Wokoso'lar ve muhafazakarlar nihayet uyanmış olan uyuklayan Demokratlardan faydalandılar. desmadre onlardan önce. Latin siyasetinin beşiği olan Los Angeles'ın Doğu Yakası'nda, Demokratik Sosyalist Kent Konseyi adayları onlarca yıldır seçimlere yön veren siyasi makineleri silip süpürdü. Siyasi yelpazenin diğer ucunda, Latin Cumhuriyetçi yasa koyucular artık Sacramento'yu o kadar çok dolduruyor ki, Kaliforniya Latin Yasama Grubu, GOP üyelerine yönelik uzun süredir devam eden yasağın kaldırılması konusunda görüşmeler yapıyor.

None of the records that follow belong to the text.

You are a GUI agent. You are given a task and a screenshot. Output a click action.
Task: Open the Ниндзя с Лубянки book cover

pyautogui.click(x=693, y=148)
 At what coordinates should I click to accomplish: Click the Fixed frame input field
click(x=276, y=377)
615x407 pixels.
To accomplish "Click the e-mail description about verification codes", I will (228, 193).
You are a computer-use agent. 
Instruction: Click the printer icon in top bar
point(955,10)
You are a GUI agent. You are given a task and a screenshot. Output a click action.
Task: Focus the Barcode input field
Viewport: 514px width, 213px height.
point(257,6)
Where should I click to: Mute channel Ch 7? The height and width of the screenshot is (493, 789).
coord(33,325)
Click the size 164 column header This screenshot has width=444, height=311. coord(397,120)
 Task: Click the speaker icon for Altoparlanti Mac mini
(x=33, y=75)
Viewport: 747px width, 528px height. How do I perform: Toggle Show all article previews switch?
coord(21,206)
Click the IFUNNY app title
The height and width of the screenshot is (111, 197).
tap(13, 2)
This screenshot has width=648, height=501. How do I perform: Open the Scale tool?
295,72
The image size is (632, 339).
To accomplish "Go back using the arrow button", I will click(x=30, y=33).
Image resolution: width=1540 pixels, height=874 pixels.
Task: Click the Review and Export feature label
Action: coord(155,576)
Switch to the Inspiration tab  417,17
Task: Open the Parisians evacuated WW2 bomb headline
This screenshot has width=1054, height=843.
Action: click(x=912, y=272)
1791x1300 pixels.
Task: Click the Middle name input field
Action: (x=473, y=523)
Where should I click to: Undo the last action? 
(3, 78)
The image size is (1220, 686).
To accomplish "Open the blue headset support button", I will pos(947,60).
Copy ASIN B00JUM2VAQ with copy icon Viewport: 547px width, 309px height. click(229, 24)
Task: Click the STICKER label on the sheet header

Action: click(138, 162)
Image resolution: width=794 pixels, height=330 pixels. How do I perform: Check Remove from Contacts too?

Latinler hâlâ Amerikan yaşamında sayılarımızla orantılı güçle övünmek için ihtiyaç duyduğumuz yere yakın değil. Eğitimden hayat pahalılığına, sağlık ve barınma eşitsizliklerine kadar üzerinde çalışmamız gereken hâlâ çok fazla konu var.

Ancak 2024 seçimleri birçok Latin'in geçmişteki sol eğilimli siyasetten vazgeçmeye açık olduğunu gösterdi. Bu açılımdan yararlanan taraf kazanabilecek taraftır.

Bu bana Chavez'in İngiliz Milletler Topluluğu Kulübü konuşmasını yeniden düşündürüyor. Onu en çok harekete geçiren şey, her şeyi daha iyiye doğru değiştirecek ve nesiller sonra bile nereden geldiklerini asla unutmayacak çiftçilerin torunlarının “hakim olduğu” bir Kaliforniya fikriydi.

“Sosyal değişim bir kez başladıktan sonra geri döndürülemez” dedi. “Okumayı öğrenen kişiyi eğitemezsiniz. Gurur duyan insanı aşağılayamazsınız. Artık korkmayan halka baskı yapamazsınız.”

2024'te Latinler, en azından sandıkta Latin sonrası bir gelecek düşünmekten korkmadığımızı gösterdi. Artık politikacıların bize iyisiyle kötüsüyle Amerikalı gibi davranmasına hazırız. Zaten amaç da bu değil miydi?